(Items from a dataset)
○ ○ ○ ○ ○ ○ ○

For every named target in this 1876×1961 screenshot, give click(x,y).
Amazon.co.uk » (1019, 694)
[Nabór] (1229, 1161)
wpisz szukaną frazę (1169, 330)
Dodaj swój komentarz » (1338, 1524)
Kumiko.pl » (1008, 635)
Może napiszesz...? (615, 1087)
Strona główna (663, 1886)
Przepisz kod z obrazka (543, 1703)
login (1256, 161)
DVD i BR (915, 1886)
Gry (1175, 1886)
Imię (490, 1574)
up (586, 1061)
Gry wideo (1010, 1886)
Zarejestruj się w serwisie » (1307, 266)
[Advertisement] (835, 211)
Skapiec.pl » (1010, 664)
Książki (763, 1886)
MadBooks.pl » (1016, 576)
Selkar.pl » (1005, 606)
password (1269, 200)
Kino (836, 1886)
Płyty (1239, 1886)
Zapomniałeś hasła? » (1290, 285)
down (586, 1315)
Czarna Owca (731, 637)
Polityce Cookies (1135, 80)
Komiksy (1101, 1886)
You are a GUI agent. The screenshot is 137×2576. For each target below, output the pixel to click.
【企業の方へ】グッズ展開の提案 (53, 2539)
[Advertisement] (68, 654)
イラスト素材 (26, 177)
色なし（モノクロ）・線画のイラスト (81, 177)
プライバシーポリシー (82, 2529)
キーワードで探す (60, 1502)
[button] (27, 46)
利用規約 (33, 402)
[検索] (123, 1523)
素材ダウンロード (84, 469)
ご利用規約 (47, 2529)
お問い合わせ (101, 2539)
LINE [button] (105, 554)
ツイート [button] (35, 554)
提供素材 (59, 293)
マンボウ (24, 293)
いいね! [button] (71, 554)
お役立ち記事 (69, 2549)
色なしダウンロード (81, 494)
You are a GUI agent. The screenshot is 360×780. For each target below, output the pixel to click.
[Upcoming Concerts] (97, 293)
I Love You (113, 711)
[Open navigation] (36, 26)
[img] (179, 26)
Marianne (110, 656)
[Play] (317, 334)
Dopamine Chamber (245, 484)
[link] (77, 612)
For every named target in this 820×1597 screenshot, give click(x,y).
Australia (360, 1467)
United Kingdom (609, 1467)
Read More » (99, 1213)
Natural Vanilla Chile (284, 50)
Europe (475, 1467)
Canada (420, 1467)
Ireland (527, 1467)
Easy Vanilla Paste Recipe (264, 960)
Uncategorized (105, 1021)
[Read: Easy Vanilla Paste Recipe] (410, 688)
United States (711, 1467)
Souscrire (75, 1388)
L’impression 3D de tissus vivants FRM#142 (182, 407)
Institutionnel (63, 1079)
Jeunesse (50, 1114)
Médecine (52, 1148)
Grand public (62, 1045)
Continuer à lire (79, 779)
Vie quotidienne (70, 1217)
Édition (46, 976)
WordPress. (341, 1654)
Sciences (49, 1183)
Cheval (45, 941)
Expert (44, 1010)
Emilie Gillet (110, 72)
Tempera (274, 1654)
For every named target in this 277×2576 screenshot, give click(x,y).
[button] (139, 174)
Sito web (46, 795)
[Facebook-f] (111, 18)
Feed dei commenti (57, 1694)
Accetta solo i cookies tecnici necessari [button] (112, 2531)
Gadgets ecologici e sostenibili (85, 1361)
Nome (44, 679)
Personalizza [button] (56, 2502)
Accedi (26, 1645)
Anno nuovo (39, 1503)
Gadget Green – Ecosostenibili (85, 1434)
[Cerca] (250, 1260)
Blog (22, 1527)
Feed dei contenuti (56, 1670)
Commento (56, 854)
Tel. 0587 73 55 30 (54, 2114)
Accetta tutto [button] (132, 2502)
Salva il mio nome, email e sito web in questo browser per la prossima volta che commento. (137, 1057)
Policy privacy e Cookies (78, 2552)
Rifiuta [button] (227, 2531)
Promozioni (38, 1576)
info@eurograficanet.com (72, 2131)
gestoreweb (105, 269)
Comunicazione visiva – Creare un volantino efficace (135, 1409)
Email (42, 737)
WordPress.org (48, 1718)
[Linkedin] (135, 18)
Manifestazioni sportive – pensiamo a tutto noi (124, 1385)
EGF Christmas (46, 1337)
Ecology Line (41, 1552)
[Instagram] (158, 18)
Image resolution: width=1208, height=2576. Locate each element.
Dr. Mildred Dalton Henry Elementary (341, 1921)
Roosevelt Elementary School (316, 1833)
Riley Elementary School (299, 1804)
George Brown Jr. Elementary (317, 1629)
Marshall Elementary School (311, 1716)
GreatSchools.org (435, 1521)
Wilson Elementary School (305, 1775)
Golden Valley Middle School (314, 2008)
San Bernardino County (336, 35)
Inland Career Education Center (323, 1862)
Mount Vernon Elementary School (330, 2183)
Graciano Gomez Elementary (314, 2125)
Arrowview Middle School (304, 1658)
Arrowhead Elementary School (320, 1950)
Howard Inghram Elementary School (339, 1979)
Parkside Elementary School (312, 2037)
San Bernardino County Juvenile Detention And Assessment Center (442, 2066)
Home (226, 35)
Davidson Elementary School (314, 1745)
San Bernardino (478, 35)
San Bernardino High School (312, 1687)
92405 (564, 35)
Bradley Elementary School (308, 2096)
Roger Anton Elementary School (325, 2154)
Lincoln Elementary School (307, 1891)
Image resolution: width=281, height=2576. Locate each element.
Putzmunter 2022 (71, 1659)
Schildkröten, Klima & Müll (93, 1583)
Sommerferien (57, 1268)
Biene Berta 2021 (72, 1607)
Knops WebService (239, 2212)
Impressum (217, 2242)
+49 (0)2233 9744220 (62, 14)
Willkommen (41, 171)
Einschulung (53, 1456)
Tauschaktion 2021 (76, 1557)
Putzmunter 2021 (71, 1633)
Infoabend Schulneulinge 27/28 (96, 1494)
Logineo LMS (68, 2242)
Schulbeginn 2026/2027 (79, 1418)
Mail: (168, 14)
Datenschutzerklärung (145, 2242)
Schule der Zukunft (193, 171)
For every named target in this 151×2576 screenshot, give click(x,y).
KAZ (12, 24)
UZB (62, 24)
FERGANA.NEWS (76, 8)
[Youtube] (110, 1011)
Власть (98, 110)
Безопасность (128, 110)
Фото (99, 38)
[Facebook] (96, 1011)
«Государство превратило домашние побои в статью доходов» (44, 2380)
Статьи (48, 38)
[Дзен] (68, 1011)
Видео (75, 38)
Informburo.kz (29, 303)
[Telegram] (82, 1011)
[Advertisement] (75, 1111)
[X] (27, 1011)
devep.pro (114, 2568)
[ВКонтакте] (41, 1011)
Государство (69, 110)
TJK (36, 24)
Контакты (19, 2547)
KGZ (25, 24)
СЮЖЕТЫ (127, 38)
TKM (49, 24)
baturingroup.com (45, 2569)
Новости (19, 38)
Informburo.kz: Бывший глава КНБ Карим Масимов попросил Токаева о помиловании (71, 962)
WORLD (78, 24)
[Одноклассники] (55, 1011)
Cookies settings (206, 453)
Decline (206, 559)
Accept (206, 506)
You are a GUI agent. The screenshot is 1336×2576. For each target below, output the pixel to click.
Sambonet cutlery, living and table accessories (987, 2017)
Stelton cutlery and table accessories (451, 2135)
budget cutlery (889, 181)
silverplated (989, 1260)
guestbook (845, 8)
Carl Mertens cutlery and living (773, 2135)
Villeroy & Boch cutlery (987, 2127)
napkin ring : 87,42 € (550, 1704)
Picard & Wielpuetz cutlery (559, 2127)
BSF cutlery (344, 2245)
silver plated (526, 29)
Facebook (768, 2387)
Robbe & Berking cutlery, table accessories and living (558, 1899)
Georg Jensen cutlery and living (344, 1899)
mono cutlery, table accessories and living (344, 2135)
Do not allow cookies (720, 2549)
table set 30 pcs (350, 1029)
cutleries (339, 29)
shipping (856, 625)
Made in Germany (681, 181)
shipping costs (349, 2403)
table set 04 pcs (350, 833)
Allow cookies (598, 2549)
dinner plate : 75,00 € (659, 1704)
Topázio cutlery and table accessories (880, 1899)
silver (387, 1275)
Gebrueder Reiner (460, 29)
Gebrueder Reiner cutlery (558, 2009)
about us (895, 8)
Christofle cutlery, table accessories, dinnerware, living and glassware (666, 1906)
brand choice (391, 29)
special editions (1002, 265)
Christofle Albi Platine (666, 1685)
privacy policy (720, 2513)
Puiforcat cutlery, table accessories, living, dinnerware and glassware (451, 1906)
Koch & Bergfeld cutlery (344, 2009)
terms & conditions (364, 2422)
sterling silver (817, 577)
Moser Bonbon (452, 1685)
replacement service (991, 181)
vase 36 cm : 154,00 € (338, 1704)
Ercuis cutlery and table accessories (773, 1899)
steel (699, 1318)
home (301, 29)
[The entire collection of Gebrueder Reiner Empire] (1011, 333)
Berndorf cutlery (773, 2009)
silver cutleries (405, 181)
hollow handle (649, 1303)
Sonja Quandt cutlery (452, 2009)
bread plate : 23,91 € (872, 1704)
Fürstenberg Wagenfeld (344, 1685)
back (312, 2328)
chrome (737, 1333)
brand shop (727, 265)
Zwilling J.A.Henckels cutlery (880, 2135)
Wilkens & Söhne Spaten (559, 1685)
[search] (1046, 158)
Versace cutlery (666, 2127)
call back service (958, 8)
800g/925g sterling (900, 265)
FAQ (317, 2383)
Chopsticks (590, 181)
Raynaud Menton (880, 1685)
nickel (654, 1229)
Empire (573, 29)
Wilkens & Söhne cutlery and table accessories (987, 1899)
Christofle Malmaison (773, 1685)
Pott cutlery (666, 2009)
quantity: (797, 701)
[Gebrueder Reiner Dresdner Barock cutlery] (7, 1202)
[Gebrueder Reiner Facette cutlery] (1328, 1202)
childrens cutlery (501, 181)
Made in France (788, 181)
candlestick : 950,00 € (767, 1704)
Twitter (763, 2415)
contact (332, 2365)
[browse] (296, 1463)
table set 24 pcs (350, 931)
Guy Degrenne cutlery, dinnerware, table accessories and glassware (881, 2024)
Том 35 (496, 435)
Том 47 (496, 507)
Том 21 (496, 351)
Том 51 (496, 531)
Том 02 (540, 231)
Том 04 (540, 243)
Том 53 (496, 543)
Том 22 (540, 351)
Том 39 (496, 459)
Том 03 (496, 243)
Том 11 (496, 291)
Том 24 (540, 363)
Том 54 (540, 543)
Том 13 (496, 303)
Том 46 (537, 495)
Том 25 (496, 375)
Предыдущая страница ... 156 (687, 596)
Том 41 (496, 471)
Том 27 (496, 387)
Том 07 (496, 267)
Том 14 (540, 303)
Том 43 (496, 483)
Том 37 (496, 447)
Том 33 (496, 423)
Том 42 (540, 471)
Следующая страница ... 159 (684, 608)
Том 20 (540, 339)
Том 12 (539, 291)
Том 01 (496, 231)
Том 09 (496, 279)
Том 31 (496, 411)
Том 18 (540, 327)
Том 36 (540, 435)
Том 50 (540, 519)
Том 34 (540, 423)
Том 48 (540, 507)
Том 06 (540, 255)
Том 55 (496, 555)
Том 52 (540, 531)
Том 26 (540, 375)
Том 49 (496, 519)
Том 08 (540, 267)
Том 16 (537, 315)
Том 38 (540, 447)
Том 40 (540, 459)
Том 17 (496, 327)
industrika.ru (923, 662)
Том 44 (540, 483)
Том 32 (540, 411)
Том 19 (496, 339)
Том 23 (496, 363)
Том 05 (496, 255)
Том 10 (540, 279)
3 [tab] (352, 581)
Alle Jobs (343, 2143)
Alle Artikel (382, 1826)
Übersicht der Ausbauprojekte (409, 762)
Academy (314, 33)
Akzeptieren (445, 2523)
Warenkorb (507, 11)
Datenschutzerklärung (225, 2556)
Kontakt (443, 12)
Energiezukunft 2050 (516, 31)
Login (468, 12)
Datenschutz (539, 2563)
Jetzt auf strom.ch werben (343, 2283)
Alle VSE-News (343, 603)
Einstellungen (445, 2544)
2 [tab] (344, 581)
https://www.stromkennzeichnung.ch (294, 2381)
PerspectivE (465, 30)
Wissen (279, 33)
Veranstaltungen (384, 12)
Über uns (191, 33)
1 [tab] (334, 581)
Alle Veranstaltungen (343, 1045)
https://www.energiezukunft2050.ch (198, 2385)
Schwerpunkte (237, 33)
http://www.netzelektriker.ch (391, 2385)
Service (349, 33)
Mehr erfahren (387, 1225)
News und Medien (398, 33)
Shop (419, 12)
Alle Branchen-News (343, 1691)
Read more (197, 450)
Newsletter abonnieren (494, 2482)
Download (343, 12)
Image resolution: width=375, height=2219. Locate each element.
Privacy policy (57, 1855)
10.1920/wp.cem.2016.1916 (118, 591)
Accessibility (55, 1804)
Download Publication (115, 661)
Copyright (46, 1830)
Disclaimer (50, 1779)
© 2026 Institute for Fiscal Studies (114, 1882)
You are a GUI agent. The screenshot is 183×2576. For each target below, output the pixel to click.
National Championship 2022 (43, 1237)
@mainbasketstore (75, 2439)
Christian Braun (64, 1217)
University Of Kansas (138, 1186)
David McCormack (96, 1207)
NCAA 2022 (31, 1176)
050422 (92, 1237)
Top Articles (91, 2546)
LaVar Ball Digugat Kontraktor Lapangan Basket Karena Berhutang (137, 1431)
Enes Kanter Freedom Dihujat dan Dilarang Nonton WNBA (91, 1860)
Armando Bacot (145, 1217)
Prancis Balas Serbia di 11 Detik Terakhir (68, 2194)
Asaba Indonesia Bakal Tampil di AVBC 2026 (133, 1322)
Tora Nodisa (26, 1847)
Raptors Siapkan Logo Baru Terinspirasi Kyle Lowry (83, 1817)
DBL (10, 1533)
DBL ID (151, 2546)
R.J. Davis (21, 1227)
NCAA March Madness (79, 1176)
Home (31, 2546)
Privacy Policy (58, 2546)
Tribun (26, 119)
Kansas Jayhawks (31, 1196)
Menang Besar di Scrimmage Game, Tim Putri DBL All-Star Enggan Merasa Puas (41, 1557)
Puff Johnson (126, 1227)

○ ○ ○ ○ ○ ○ ○

◆ Exercise
Your task for the entries above: copy exactly the span starting with the line with "Том 52 (540, 531)" and going on through the line with "Alle VSE-News (343, 603)", both lines included, and nothing else.

◆ Reply
Том 52 (540, 531)
Том 26 (540, 375)
Том 49 (496, 519)
Том 08 (540, 267)
Том 16 (537, 315)
Том 38 (540, 447)
Том 40 (540, 459)
Том 17 (496, 327)
industrika.ru (923, 662)
Том 44 (540, 483)
Том 32 (540, 411)
Том 19 (496, 339)
Том 23 (496, 363)
Том 05 (496, 255)
Том 10 (540, 279)
3 [tab] (352, 581)
Alle Jobs (343, 2143)
Alle Artikel (382, 1826)
Übersicht der Ausbauprojekte (409, 762)
Academy (314, 33)
Akzeptieren (445, 2523)
Warenkorb (507, 11)
Datenschutzerklärung (225, 2556)
Kontakt (443, 12)
Energiezukunft 2050 (516, 31)
Login (468, 12)
Datenschutz (539, 2563)
Jetzt auf strom.ch werben (343, 2283)
Alle VSE-News (343, 603)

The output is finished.